Prostate health tips may not be talked about very often but are on most men’s minds. There is a reason why most internet ads deal with tongue-in-cheek medical conditions. Google anything that is to do with the nether regions of the body and you will be showered with offers and advertorials. To help you separate the wheat from the chaff and put myths to rest, we’re presenting you with comprehensive prostate health tips.
For the uninitiated, the prostate is a small gland the size of a walnut. It is located inside the body between the bladder and the urethra. Its function is to produce and eject seminal fluid. The most common complications that affect prostate health are:
1. Prostatitis: Inflammation of the prostate can occur due to infections, anxiety, hormonal imbalances, trauma etc. Infections are usually treated with antibiotics. But a large proportion of cases may be due to causes other than infection and require a different treatment approach.
2. Benign Prostatic Hyperplasia: Enlargement of the prostate occurs in over 30% of all men between the age of 50 to 70 years. The enlargement blocks the urethra partially or completely. As you can imagine, this is very painful and dangerous. If treatment with drugs fails, surgery which may involve complete removal of prostate is indicated.
3. Prostate Cancer: The incidence of prostate cancer is practically nil before the age of 50. Over 50, incidence shoots up and is above 30% for those over 70 years. Inheritance has a big role to play. Other causes which include, diet, infections and medications are still being studied. Incidence of prostate cancer is second only to lung cancer but mortality due to it is not as high because most men with this cancer live long enough to die of other causes.
A list of prostate health tips is below:
1. Cycling: Traditional bike seats are leaf shaped with a nose at the front. The body’s weight ends up resting on the penis against this nose. It limits blood supply to the region and can also cause direct injury. It has been shown to cause erectile dysfunction and other urological complications. Instead go for square seats that do not have a nose. Such seats put your weight on to your pelvic bones that are meant to bear weight and also feel a lot more comfortable.

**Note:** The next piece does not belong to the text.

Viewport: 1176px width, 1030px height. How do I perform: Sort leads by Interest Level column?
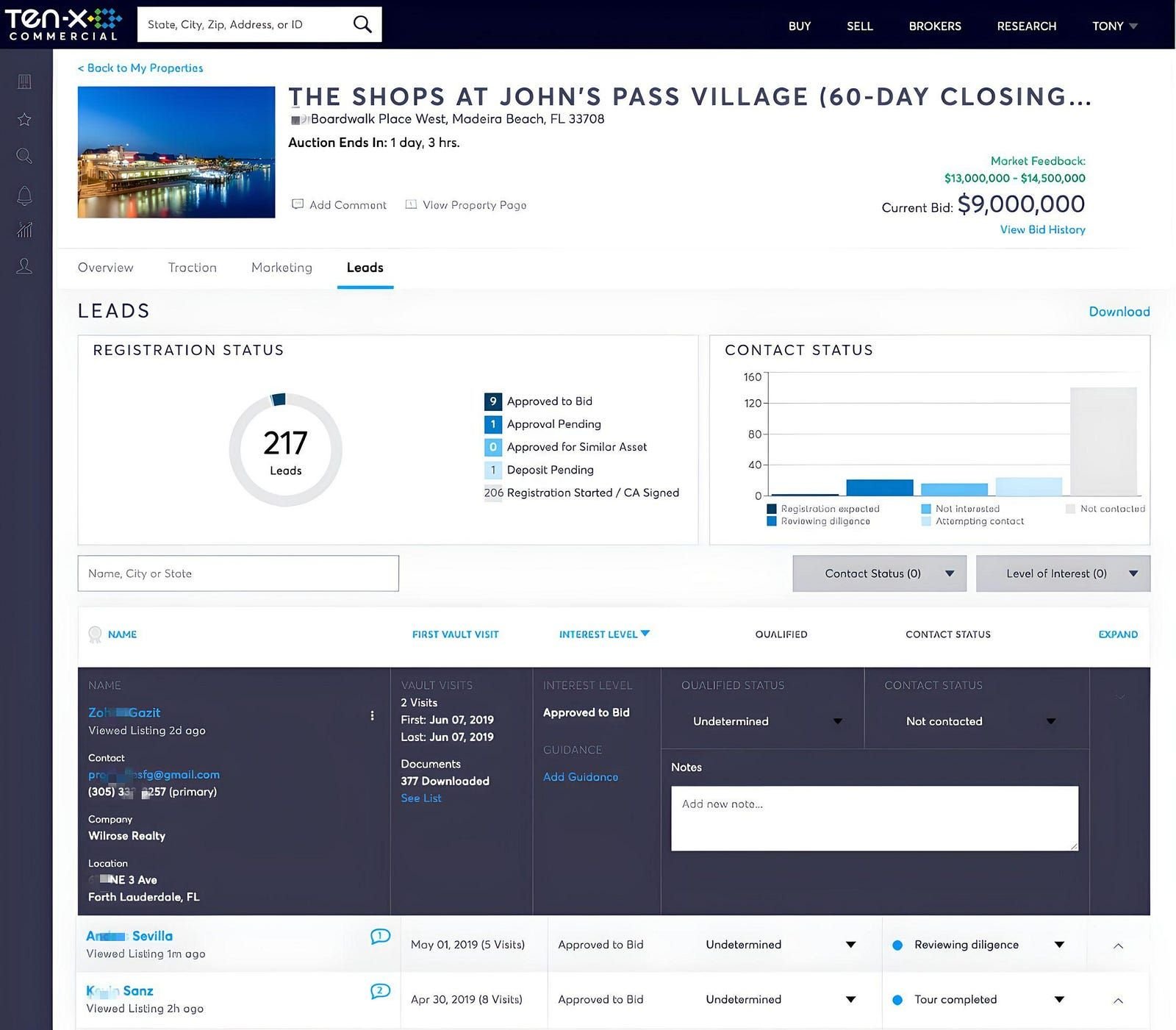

2. Routine Tests: Until recently, prostate specific antigen test (PSA) was recommended once a year for all men above the age of 50 to screen for prostate cancer. But evidence suggests that detection by this test is not very reliable. Even if cancer is detected early, weather it affects mortality is under debate. If you are over 50, ask your physician if you should opt for a prostate exam and PSA test.
3. Drink lots of water: 3-4 liters to be precise. Water helps digestion, facilitates removal of toxins and helps flush out bacteria. It is the simplest way to reduce incidence of urinary tract infections and will also improve overall metabolism.
4. Diet: A diet high in saturated fats and red meat increases risk of prostate problems. The best option for reducing risk of prostate diseases and for good health in general is a vegetarian diet. A diet high in fiber and containing soy is believed to be beneficial for prostate health. One can substitute red meats with leaner white meat (fish).
5. Eat uncooked fruits and vegetables: Apple pies only benefit the restaurants selling them. The apple that goes into the pie and its nutrients are long dead. Fit in as many uncooked fruits and vegetables into your routine as possible. Cranberry juice has long been believed to alleviate urinary problems. Also, avoid eating fruits and vegetable with other meals to derive their complete benefit. An exception is cooked tomatoes as these have been shown to contain the cancer fighting agent Lycopene.
6. Multi-vitamins: Evidence that vitamin and mineral supplements help in maintaining prostate health has been patchy so far. Getting all required nutrients from your normal diet may not practically be possible. Supplements are the next best thing. Just be sure not to exceed the RDA (Recommended Daily Allowance).
7. Smoking and Drinking: Don’t frown; there are no upsides to smoking and drinking. Constant intake of toxic substances is bound to have an effect on the urinary system that has to carry the burden of eliminating these toxins every day.
8. Exercise: No direct link has yet been established between exercise and reduction in risk of prostate cancer. However, exercise does help in reducing obesity, improving blood circulation and increasing BMR (Basic metabolic rate), all of which help in fighting cancer.
We’re hoping our run-through of the aforementioned health tips with regards to prostate health is helpful.